Es sind neun an der Zahl, ganz unterschiedliche Menschen, aus deren Perspektive er wechselnd erzählt, in gewohnt intensiven Schilderungen, die dem Leser unangenehme Details nicht ersparen. Da gibt es zum Beispiel den Literaturprofessor Arne, der mit seiner Familie den Sommer am Wasser verbringt und sich um seine psychisch labile Frau und die Kinder kümmern muss. Es gibt die Pastorin Kathrine, die feststellt, dass sie mit ihrem Mann nicht mehr so weiterleben möchte wie bisher. Es gibt den jungen Emil, der in einer Kita aus Versehen ein Kind beim Wickeln fallen lässt und dies aus Angst verschweigt. Jostein, der zum Kulturjournalisten degradiert wurde und gerne wieder für die Politik schreiben würde.

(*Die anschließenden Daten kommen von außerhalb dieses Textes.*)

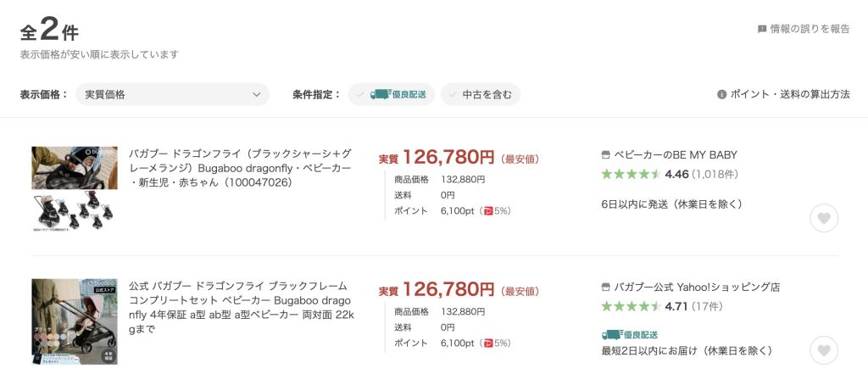Click the info icon beside ポイント・送料の算出方法
The image size is (868, 391).
coord(721,94)

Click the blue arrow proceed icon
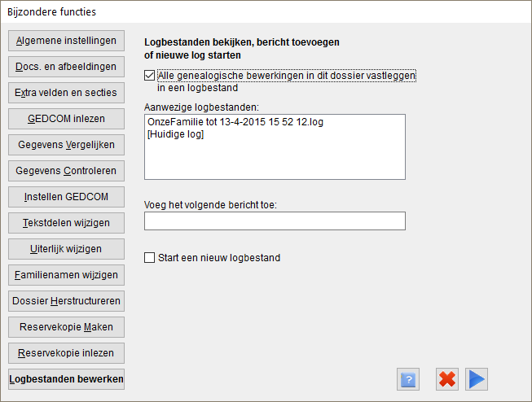tap(477, 379)
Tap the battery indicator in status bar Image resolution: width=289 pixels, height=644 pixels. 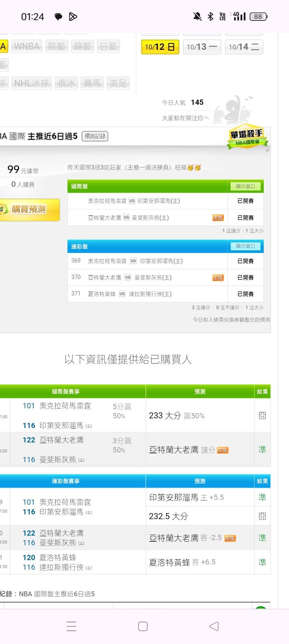click(x=258, y=16)
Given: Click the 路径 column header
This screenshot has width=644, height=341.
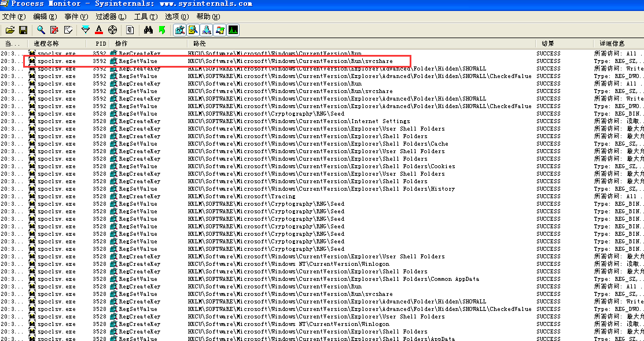Looking at the screenshot, I should point(200,43).
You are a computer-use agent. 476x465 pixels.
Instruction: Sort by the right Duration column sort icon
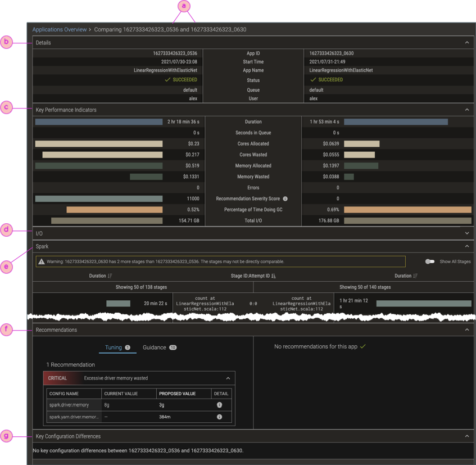415,276
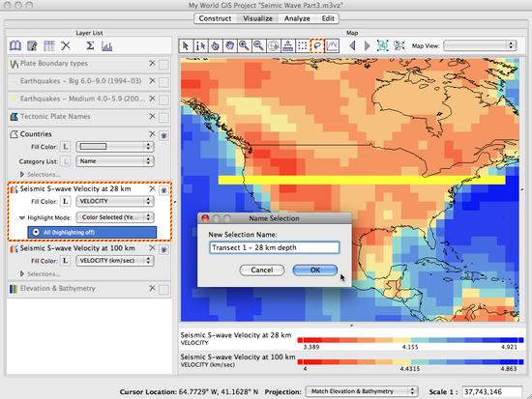
Task: Open the Projection dropdown menu
Action: click(x=362, y=391)
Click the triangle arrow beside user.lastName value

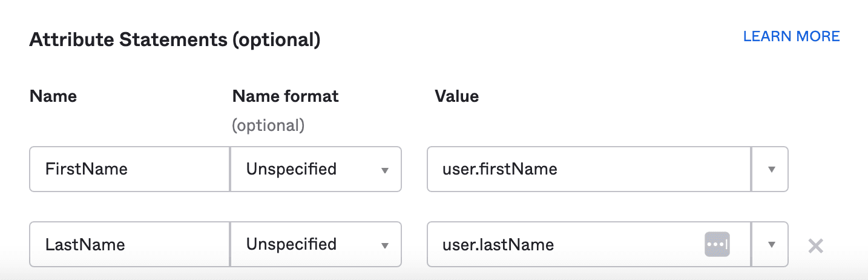pyautogui.click(x=771, y=245)
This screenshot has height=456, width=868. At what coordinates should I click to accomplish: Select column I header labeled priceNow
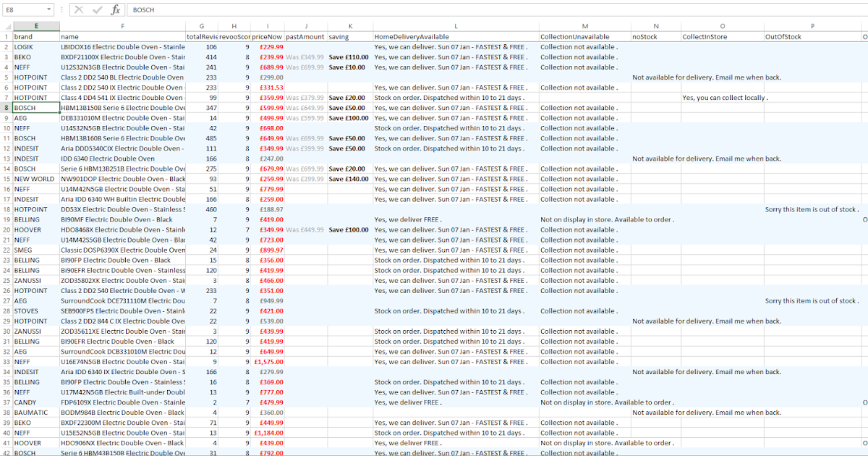pyautogui.click(x=267, y=25)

Mitunter verbindet die Figuren Freundschaft oder eine Begegnung. Besonders interessiert sich Knausgård aber für die wundersamen Begebenheiten, die ihnen widerfahren, seit dieser neue Stern, der Morgenstern, am Himmel aufgetaucht ist. Tiere verhalten sich seltsam, Tote zeigen sich und sprechen mit Lebenden. Und über allem liegt etwas Bedrohliches. Jederzeit, so vermittelt es Knausgård, könnte etwas Schreckliches geschehen. Furchtbares geschieht immer wieder. Und doch ist mit dem Tod noch lange nicht alles vorbei. Dass ein rationalistisches Weltbild nicht alle Phänomene hinlänglich zu erfassen vermag, davon spricht der Stern zu denen, die ihn verstehen. Immer neue Fährten legt Knausgård dazu aus, lässt die Spannung steigen. Dass man in einigen Figuren den Autor erkennen zu können glaubt, seine Stimme und Anklänge an seine Biographie, ist keine Überraschung. Vor seinen Lesern kann sich der norwegische Schriftsteller nicht mehr verstecken. Dazu kennen sie ihn zu gut.
Karl Ove Knausgård liest auf Einladung des Literaturhauses Frankfurt am 7. April um 19.30 Uhr im Schauspiel.